Well, “get the door unlocked” comes quickly to mind, assuming it’s not frozen shut. Fortunately, many cars are equipped with remote keyless entry, which is a huge advance over the old keylock systems (the door may still stick, but at least you won’t break the key trying to unlock it).
Either way, the first thing to do is get into the car, start the engine, turn on the rear defrost, turn on the front defrost, and grab the scraper (you have a scraper, yes?). Oh, and make sure the air conditioning is turned on if your vehicle is so equipped (it’s okay if the system is set to heat) as this will dehumidify the interior and prevent fogging on the windows.
The next thing is to get out and remove the snow from all windows (that includes the rear window), and clean the snow off the mirrors, the hood and the front and rear lights. Now at least you can see out of the car, and be seen by others.
If you live in Quebec, you’ll be riding on winter tires, where their fitment is mandatory. But you should be on winter tires in snowy/icy conditions no matter where you live in Canada. True, your vehicle may have traction control, electronic stability control and anti-lock brakes, but that’s even more reason to use winter tires (electronic systems can’t give your tires more traction…).
One more thing about winter tires: they do help get you started but they really shine at helping you to stop. A recent Autos winter driving event demonstrated that a vehicle fitted with winter tires was able to stop one-to-two car lengths sooner than a vehicle with “all-season” tires. That’s the difference between rear-ending the car in front of you, or not.
Once you’re on the road, driving safely in winter boils down to a single key task: keep a lot of space between you and everything else. That means in front of you, behind you, beside you. And the main technique for achieving this task is to do everything more slowly than you would on dry pavement.
Start slowly from a standstill; gently applying the accelerator and building speed; Begin stopping much earlier than you would on dry pavement, by taking your foot off the gas and gently braking well in advance of the place you wish to stop; Decelerate before you make a turn, slowing the vehicle so that it won’t slide sideways or fishtail.
If the vehicle in front of you begins to slow down, you keep well back so that even if they make an emergency stop, you’ll still have plenty of room (in other words, it won’t be an emergency for you).
And don’t let people tailgate your vehicle. Move over and let them by. Who cares if they’re going faster than you? Control your space.
Watch out for black ice. It’s hard to see this stuff, but it often forms on bridges, so that’s something to look out for; if you find yourself on black ice, just coast through; no sudden manoeuvres.

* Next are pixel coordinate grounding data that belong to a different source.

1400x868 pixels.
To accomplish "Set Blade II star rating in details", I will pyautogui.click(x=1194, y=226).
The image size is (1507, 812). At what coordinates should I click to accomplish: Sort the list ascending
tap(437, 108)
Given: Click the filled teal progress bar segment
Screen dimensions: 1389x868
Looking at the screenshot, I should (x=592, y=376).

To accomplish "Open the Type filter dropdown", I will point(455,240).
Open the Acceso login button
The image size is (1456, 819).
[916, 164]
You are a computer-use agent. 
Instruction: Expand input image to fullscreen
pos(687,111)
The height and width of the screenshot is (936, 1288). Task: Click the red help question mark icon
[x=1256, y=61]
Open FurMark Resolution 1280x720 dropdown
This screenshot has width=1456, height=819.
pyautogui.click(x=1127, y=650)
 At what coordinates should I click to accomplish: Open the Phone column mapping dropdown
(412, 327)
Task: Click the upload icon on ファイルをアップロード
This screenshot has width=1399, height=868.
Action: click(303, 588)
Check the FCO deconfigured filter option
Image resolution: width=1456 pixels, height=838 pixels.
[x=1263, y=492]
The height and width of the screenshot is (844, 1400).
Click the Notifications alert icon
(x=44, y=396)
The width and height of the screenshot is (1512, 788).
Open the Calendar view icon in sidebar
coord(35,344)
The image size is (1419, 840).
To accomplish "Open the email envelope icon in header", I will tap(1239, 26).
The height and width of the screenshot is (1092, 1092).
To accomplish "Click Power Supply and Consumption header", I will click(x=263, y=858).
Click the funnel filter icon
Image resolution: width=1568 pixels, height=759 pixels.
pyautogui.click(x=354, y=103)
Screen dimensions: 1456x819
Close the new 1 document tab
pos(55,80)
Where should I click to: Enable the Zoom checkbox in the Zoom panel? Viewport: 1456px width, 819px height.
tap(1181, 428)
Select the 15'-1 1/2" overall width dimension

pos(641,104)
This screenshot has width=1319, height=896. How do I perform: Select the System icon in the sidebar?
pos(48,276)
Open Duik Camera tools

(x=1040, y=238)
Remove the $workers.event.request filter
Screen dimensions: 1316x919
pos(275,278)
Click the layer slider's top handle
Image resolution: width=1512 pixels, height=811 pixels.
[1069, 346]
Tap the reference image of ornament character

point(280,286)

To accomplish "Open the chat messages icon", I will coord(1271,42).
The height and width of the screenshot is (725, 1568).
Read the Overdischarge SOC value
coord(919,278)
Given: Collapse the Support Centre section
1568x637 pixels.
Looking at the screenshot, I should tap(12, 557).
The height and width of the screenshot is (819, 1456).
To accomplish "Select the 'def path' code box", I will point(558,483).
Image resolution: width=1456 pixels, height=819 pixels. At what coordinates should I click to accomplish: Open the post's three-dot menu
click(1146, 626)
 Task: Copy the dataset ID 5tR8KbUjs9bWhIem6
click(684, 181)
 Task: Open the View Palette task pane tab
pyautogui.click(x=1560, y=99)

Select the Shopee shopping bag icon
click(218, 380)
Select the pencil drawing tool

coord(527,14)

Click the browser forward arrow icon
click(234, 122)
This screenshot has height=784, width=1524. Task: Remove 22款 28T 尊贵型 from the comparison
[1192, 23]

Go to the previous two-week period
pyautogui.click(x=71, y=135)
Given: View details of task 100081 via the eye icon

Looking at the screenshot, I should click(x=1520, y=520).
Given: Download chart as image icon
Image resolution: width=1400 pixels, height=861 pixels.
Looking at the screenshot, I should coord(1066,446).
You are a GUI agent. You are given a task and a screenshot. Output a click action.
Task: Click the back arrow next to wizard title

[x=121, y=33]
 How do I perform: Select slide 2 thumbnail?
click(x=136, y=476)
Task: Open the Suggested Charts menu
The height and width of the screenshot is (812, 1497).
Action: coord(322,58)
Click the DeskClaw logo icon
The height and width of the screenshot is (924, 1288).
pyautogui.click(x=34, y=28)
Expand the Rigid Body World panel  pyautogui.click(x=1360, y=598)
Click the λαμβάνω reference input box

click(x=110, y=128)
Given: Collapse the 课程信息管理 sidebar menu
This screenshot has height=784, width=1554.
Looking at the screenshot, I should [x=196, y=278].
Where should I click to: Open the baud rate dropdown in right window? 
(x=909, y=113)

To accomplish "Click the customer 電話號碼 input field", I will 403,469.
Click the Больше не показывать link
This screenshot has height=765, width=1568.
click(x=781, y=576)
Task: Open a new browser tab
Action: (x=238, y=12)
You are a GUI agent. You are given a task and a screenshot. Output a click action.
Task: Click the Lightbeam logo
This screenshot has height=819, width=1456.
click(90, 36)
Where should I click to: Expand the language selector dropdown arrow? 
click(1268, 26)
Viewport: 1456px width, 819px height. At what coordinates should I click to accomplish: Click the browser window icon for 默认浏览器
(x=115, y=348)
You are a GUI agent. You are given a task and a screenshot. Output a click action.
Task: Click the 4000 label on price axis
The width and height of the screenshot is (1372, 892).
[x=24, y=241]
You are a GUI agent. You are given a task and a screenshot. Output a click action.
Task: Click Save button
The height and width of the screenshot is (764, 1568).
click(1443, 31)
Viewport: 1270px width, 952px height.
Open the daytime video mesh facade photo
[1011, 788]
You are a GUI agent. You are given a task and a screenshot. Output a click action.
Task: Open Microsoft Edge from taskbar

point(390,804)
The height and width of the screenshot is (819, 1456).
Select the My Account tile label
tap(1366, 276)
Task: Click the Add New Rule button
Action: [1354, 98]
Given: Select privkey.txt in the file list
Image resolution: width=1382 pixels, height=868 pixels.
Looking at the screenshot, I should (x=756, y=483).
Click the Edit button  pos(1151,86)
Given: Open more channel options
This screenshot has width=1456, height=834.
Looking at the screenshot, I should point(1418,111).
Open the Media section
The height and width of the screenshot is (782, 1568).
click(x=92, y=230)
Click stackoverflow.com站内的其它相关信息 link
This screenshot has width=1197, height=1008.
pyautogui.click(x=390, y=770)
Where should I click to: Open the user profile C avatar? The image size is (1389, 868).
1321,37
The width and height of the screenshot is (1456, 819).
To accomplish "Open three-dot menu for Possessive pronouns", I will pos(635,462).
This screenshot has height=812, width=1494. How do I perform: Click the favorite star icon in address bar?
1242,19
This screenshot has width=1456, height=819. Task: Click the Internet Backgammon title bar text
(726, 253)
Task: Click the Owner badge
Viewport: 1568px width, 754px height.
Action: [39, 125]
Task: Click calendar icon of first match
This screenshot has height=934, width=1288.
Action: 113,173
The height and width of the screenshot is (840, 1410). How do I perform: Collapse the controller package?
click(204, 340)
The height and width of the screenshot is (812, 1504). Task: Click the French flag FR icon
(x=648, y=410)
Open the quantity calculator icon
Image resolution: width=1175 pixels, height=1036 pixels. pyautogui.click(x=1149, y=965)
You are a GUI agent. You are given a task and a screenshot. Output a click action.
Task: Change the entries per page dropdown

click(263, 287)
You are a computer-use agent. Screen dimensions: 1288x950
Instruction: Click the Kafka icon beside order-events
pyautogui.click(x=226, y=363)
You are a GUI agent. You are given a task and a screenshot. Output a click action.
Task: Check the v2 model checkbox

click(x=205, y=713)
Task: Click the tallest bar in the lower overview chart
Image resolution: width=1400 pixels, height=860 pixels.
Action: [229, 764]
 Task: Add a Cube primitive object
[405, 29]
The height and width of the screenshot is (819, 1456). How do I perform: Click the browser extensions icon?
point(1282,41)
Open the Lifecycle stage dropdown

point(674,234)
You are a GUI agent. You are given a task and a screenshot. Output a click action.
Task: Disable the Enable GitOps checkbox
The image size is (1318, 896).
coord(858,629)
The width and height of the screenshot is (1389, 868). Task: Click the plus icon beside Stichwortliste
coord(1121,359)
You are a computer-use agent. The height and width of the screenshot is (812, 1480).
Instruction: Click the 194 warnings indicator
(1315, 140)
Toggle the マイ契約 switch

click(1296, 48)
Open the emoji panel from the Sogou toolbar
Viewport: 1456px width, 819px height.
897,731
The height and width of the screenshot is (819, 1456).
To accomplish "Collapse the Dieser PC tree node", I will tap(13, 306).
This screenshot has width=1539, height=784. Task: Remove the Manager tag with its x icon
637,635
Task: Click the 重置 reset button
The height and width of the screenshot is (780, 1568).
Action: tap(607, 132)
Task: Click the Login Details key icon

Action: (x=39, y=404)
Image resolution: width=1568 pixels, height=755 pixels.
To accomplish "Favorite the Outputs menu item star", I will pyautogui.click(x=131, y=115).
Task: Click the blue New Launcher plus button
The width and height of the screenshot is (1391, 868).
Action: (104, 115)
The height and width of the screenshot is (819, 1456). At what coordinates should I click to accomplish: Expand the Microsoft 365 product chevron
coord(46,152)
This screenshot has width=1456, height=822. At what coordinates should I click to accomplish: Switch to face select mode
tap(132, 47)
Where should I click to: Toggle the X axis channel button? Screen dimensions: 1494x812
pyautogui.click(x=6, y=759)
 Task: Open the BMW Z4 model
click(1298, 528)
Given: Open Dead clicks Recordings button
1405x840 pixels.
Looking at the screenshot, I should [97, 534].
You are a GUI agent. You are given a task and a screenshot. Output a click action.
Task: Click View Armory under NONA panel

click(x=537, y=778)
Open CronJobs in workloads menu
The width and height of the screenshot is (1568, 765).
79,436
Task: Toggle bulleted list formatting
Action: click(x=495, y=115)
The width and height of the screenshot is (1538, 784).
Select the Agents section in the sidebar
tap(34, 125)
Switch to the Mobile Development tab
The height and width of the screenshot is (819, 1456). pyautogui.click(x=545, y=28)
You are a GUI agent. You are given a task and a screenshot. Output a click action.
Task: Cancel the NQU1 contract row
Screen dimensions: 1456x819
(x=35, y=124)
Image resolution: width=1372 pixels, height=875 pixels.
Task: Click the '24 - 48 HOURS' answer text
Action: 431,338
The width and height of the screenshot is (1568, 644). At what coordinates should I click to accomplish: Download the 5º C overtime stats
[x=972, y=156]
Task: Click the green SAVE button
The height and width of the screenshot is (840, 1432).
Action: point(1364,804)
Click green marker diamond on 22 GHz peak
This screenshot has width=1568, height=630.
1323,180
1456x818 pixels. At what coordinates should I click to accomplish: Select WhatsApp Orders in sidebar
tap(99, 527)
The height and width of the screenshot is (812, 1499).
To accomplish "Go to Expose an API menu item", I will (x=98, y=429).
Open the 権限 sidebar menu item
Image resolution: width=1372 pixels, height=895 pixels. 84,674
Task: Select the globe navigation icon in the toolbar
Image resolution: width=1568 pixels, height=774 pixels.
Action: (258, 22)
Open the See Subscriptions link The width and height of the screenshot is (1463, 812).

In fact, that’s the best thing to remember when driving in winter: no sudden manoeuvres. Plan ahead and pay attention to surrounding conditions so that you won’t have to stop, turn or accelerate abruptly .
However, it is a good idea to get a sense of what your car will do when you apply the brakes hard, or turn quickly. One method is to visit a mall parking lot early on a Sunday morning, find an area without parked cars and people, and try the brakes and steering on a slippery surface. Don’t go too fast (you don’t want to hit a lamp post…), but it’s good to know how your car will behave in unusual conditions.
A better approach is to sign up for some winter driving instruction. Here in Ottawa, the Motorsports Club of Ottawa runs one-day winter driving programs on their closed circuit. It’s inexpensive and perfectly safe; you use your own car, and you’ll be a better winter driver after taking the course. Search online for a similar Winter Driving School in your area.